Auch der regelmäßige Austausch mit meiner Vorgesetzen half mir, dem Projekt Gestalt zu geben. Nach zwei Wochen waren endlich (meiner Meinung nach) brauchbare Informationen zusammengetragen, immerhin wollte ich, dass meine Präsentation genau so professionell wird wie die meiner Vorgesetzen aus Bonn, die ich irgendwo mal gesehen habe oder die auf einem der vielen Laufwerke gespeichert ist. „Auf Tabellen fahren ja alle ab, wie wäre es also eine Tabelle zu erstellen, in der ich alle erneuerbaren Kraftstoffe die für unseren Fernverkehr in Frage kämen vergleiche?“, habe ich mir gedacht. Also erstellte ich eine Aufstellung, die den Produktionsenergieverbrauch mit Kilometer-Performance, Well-to-Wheel-Performance und CO2-Ausstoß pro Kilo/Liter zeigt. Weiterführend bekam ich dann einige mögliche Routen von den Managern vorgeschlagen, die sich für die Recherche eignen würden. Diese sind tägliche, zirkulierende Routen, so dass sich eine Investition in ein neues Fahrzeug definitiv lohnen würde. Also pro Route eine Aufstellung über die Tankmöglichkeiten und Kosten, sowie eine Recherche basierend auf der Herkunft der Fuhrunternehmer für Subventionen im jeweiligen Heimatland. Außerdem bin ich mit den Anbietern für die Kraftstoffe in Kontakt getreten. Das hat dann wirklich Spaß gemacht, da mir viel Raum für eigenständiges Arbeiten gegeben wurde und man mir stets mit Rat und Tat zur Seite stand und viel Vertrauen entgegen brachte.

Der Sommer weckt bei den Schweden die typische Fröhlichkeit die man aus der Ikea-Werbung kennt. Sommerfeste im Büro mit den Kollegen, after-work drinks und gemeinsame Kaffeepause –am liebsten alles draußen in der Sonne. Einige meiner Freunde aus meiner Au-Pair Zeit leben noch in Stockholm, mit ihnen habe ich mich in meiner Freizeit getroffen. Habe Konzerte und Restaurants besucht oder bin shoppen gegangen. Wenn man noch keine einheimischen Kontakte hat, bieten sich internationale Bars an, da trifft man eigentlich immer Leute, die auch nach sozialen Anschluss suchen.

Das Erasmus Plus Programm würde ich jedem wirklich ans Herz legen, da man stets einen Ansprechpartner im Heimatland hat -die einen bei allen Schwierigkeiten zur Seite stehen, die Anmeldung für das Programm deutlich leichter ist als jedes Dokument einer Behörde, man am Ende ein offizielles Dokument über den Aufenthalt erhält und natürlich auch die Finanzspritze den Aufenthalt als Azubi finanziell möglich macht. Ich bin in meinem Praktikum mehrmals über mich hinausgewachsen und konnte dann stets mit Stolz auf meine eigene Leistung zurückblicken.

→ BEREITGESTELLTES MATERIAL:
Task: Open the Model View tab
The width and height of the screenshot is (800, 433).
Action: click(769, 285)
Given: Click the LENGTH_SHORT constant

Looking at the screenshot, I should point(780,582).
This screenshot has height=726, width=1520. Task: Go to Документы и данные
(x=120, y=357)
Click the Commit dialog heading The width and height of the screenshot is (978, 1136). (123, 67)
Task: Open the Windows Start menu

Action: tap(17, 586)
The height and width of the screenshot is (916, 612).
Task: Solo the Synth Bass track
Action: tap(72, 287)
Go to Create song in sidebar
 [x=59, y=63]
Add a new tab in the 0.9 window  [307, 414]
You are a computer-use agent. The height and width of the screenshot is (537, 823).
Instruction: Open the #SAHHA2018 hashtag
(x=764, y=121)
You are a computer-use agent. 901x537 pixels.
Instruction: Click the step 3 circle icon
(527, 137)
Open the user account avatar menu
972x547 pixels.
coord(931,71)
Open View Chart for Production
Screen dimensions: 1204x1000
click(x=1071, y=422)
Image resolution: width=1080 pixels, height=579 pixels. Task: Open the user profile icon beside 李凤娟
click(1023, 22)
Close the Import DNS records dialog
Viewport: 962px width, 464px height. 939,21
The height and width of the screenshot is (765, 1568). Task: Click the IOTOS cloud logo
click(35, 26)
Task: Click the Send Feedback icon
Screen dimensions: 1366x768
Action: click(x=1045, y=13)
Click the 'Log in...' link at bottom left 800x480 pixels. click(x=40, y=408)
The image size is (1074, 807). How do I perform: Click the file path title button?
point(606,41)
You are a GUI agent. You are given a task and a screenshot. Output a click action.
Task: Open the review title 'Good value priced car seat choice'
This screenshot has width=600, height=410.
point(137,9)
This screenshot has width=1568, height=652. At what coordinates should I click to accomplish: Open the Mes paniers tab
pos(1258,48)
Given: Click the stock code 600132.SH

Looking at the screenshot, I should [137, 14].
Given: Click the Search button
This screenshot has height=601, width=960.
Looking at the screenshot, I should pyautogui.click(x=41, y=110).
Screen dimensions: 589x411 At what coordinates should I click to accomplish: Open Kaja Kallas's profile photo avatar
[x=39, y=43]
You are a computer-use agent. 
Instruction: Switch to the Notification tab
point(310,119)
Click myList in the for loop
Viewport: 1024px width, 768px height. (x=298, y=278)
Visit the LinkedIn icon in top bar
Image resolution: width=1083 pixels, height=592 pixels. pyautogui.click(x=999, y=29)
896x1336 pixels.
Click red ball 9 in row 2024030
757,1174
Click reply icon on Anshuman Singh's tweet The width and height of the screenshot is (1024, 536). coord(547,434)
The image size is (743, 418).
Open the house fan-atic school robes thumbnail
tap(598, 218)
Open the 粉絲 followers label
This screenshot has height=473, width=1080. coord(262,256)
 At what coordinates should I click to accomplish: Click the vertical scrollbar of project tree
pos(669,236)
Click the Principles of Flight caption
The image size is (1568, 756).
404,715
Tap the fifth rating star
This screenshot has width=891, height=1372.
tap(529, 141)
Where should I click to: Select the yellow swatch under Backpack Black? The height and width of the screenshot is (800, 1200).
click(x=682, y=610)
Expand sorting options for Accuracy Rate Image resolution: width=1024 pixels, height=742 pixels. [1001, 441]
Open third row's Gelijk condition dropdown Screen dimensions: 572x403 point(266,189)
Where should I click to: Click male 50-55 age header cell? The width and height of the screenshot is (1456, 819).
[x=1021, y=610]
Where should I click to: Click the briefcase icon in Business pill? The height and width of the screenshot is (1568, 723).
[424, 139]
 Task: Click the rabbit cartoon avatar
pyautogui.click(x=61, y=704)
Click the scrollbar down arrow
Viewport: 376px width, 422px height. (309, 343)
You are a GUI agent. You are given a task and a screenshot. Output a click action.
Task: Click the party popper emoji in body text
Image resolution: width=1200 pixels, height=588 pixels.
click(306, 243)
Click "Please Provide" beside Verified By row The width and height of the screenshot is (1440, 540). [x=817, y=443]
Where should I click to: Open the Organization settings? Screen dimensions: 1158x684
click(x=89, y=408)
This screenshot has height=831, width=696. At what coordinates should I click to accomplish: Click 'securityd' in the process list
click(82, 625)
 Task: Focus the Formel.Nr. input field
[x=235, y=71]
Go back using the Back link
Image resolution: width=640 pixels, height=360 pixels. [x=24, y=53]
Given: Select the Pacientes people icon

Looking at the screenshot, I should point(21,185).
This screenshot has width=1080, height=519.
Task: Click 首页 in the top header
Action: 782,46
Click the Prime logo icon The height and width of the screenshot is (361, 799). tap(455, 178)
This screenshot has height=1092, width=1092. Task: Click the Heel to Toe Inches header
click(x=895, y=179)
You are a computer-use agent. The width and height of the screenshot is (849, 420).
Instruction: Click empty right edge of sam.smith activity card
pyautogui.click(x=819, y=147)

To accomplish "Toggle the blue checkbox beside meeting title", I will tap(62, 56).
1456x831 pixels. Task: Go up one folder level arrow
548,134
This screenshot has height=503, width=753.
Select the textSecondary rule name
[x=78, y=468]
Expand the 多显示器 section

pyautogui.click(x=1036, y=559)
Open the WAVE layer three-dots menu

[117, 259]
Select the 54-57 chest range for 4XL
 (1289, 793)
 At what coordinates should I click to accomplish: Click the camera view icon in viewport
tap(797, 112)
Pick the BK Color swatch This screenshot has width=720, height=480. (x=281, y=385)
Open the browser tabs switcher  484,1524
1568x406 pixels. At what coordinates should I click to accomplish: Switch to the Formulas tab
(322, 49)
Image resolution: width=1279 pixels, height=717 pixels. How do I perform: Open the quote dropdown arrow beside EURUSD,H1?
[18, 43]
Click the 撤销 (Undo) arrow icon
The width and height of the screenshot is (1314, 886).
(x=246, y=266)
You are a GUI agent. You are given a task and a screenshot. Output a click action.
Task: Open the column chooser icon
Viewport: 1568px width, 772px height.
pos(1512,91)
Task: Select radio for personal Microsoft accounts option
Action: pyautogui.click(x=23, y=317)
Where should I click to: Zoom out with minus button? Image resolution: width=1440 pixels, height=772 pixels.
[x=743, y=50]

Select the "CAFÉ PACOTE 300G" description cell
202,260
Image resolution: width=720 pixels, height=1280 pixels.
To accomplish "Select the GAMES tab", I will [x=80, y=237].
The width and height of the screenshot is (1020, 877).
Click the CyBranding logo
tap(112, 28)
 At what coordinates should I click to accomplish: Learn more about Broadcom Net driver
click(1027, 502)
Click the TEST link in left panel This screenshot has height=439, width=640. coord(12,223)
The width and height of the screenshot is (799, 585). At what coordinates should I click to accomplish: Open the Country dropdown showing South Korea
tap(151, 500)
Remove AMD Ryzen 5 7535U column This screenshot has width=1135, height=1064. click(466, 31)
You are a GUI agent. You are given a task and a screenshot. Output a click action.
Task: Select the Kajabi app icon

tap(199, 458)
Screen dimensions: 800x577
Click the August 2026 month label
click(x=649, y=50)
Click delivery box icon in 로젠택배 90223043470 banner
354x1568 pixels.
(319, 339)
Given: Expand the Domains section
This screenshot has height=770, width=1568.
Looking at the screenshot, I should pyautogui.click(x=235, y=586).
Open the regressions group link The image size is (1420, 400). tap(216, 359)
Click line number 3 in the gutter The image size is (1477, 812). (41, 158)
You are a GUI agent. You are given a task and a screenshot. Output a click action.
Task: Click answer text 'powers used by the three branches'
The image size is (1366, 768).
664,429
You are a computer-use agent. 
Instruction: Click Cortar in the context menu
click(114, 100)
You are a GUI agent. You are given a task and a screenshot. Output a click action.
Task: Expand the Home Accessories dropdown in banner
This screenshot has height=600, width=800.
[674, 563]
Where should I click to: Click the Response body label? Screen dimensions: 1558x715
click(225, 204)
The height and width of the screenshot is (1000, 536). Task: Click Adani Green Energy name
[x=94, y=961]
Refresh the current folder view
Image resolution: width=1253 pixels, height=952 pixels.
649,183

→ AUFGABE: Gib den Textauszug von „Der Sommer weckt“ bis „sozialen Anschluss suchen.“ wortgetreu wieder. Die Zeilen werden hier nicht gebraucht.

→ LÖSUNG:
Der Sommer weckt bei den Schweden die typische Fröhlichkeit die man aus der Ikea-Werbung kennt. Sommerfeste im Büro mit den Kollegen, after-work drinks und gemeinsame Kaffeepause –am liebsten alles draußen in der Sonne. Einige meiner Freunde aus meiner Au-Pair Zeit leben noch in Stockholm, mit ihnen habe ich mich in meiner Freizeit getroffen. Habe Konzerte und Restaurants besucht oder bin shoppen gegangen. Wenn man noch keine einheimischen Kontakte hat, bieten sich internationale Bars an, da trifft man eigentlich immer Leute, die auch nach sozialen Anschluss suchen.